Each line of the entries that mentions the string "button" needs to be reported.

※

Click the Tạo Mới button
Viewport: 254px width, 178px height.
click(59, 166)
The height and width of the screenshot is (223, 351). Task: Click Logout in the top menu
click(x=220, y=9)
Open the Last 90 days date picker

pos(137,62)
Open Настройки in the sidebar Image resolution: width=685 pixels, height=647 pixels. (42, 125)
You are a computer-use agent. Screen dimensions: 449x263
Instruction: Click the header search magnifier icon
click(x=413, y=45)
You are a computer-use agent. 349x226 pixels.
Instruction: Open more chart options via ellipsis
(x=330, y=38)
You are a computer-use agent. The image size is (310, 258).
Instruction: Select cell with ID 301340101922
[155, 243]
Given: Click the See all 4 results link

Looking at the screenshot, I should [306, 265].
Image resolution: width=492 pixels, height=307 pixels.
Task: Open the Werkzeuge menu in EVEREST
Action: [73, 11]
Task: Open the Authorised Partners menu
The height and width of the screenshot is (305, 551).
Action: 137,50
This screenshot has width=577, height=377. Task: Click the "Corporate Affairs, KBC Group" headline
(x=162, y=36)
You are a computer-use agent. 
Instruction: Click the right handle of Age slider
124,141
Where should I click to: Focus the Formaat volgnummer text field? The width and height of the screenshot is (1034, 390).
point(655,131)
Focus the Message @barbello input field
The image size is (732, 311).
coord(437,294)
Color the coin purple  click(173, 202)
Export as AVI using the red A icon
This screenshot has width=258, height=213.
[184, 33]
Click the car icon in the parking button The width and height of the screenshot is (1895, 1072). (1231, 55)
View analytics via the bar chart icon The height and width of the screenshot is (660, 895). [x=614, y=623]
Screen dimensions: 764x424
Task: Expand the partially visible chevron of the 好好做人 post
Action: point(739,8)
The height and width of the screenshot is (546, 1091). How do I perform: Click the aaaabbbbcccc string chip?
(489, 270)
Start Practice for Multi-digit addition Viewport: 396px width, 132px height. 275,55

※

• [RESULT]
Click the Tạo Mới button
Click the car icon in the parking button The width and height of the screenshot is (1895, 1072). (1231, 55)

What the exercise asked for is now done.